NPO法人「ヒューマンライツ・ナウ」(以下HRN)の発表した「アダルトビデオ(AV)強制出演」に関する報告書が、さらなる波紋を呼んでいる。発表後、業界内を知り尽くした元人気AV女優や現役女優らが、報告書の「偏り」や調査不足をフェイスブックで指摘したのだ。
HRNは人権団体「ポルノ被害と性暴力を考える会」(以下PAPS)の協力を得て若い女性がAVに強制出演させられる実態を調査し、報告書にまとめていた。
行為上の「NG事項」は撮影前にちゃんと確認される
報告書が発表されたのは2016年3月3日。

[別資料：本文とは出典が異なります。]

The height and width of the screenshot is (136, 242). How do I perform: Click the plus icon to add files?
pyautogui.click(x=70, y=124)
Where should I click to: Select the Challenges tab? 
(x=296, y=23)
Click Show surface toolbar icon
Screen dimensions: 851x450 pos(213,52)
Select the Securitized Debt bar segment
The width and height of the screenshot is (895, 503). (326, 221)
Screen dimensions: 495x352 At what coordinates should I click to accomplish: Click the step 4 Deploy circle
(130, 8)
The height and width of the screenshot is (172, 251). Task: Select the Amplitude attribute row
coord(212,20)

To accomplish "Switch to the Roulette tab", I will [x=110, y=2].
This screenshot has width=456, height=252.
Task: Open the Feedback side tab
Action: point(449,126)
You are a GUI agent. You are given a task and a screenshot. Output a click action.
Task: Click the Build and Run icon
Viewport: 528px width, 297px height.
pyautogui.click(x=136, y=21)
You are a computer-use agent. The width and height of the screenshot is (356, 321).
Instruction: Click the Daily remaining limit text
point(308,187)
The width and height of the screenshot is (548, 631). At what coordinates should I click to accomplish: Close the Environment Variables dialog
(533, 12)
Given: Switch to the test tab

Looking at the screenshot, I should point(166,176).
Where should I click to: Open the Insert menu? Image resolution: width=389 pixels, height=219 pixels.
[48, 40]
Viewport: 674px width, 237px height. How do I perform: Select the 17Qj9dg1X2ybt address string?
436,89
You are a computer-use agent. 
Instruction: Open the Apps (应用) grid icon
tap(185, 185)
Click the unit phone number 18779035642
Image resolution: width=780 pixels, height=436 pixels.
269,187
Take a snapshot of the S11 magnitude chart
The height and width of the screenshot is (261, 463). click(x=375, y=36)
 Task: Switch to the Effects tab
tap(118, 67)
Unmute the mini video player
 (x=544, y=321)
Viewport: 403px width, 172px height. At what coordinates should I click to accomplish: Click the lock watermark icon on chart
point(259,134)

そこには、プロダクションとAVメーカーに女性が「搾取」される構図が記されていた。
掲載された10のモデルケースは、出演拒否で法外な違約金を請求された、女優の体を傷つけかねない危険な撮影が行われた、テレビ出演やグラビア撮影といったウソの説明で勧誘された、撮影前に撮影内容を一切知らされなかった、などいずれも悪質だ。
中には撮影のため1日12リットル以上の水を飲まされたり、複数人から避妊具を付けないまま挿入されたり、男性器に見立てた管を通して卵白を膣内に流し込まれたりする事例もあったという。ちなみにPAPSの調べによると、AV出演に関する相談は増加傾向にあり、12年から15年までの4年間で計93件にのぼった。
そうした調査結果やいくつかの判例にもとづき、AV出演を「職業安定法、労働者派遣法上の『有害危険業務』」と独自に判断。最後に、プロダクションやAVメーカーを監督する省庁の設置や不当・違法な勧誘の禁止といった禁止事項を盛り込んだ提言もまとめられている。
しかし、この報告書に「AV関係者」から多くの異議が申し立てられた。最も踏み込んだ批判を展開しているのは、元売れっ子AV女優で現在コラムニストとして活躍する川奈まり子さんだろう。
16年3月5日のフェイスブックで、制作会社とAVメーカー、流通会社を混同しているうえ、撮影現場の実態や制作会社の窮乏ぶりにも全く触れていないと指摘した。
通常の撮影現場では、行為上の「NG事項」が女優に確認される場面も、監督やプロデューサーから撮影内容の事前説明を受ける場面もあると説明した。